在PHP中，别名是通过操作符 use 来实现的. 下面是一个使用所有可能的五种导入方式的例子：

Example #1 使用use操作符导入/使用别名

<?php

namespace foo;

use My\Full\Classname as Another;

// 下面的例子与 use My\Full\NSname as NSname 相同

use My\Full\NSname;

// 导入一个全局类

use ArrayObject;

// importing a function (PHP 5.6+)

use function My\Full\functionName;

// aliasing a function (PHP 5.6+)

use function My\Full\functionName as func;

// importing a constant (PHP 5.6+)

use const My\Full\CONSTANT;

$obj = new namespace\Another; // 实例化 foo\Another 对象

$obj = new Another; // 实例化 My\Full\Classname　对象

NSname\subns\func(); // 调用函数 My\Full\NSname\subns\func

$a = new ArrayObject(array(1)); // 实例化 ArrayObject 对象

// 如果不使用 "use \ArrayObject" ，则实例化一个 foo\ArrayObject 对象

func(); // calls function My\Full\functionName

echo CONSTANT; // echoes the value of My\Full\CONSTANT

?>

注意对命名空间中的名称（包含命名空间分隔符的完全限定名称如 Foo\Bar以及相对的不包含命名空间分隔符的全局名称如 FooBar）来说，前导的反斜杠是不必要的也不推荐的，因为导入的名称必须是完全限定的，不会根据当前的命名空间作相对解析。

为了简化操作，PHP还支持在一行中使用多个use语句

Example #2 通过use操作符导入/使用别名，一行中包含多个use语句

<?php

use My\Full\Classname as Another, My\Full\NSname;

$obj = new Another; // 实例化 My\Full\Classname 对象

NSname\subns\func(); // 调用函数 My\Full\NSname\subns\func

?>

导入操作是在编译执行的，但动态的类名称、函数名称或常量名称则不是。

Example #3 导入和动态名称

<?php

use My\Full\Classname as Another, My\Full\NSname;

$obj = new Another; // 实例化一个 My\Full\Classname 对象

$a = 'Another';

$obj = new $a;      // 实际化一个 Another 对象

?>

另外，导入操作只影响非限定名称和限定名称。

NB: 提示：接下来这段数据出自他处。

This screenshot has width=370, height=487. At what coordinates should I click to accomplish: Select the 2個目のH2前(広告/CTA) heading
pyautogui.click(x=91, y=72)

完全限定名称由于是确定的，故不受导入的影响。

Example #4 导入和完全限定名称

<?php

use My\Full\Classname as Another, My\Full\NSname;

$obj = new Another; // instantiates object of class My\Full\Classname

$obj = new \Another; // instantiates object of class Another

$obj = new Another\thing; // instantiates object of class My\Full\Classname\thing

$obj = new \Another\thing; // instantiates object of class Another\thing

?>

Scoping rules for importing

The use keyword must be declared in the outermost scope of a file (the global scope) or inside namespace declarations. This is because the importing is done at compile time and not runtime, so it cannot be block scoped. The following example will show an illegal use of the use keyword:

Example #5 Illegal importing rule

<?php

namespace Languages;

class Greenlandic

{

    use Languages\Danish;

    ...

}

?>

Note:

Importing rules are per file basis, meaning included files will NOT inherit the parent file's importing rules.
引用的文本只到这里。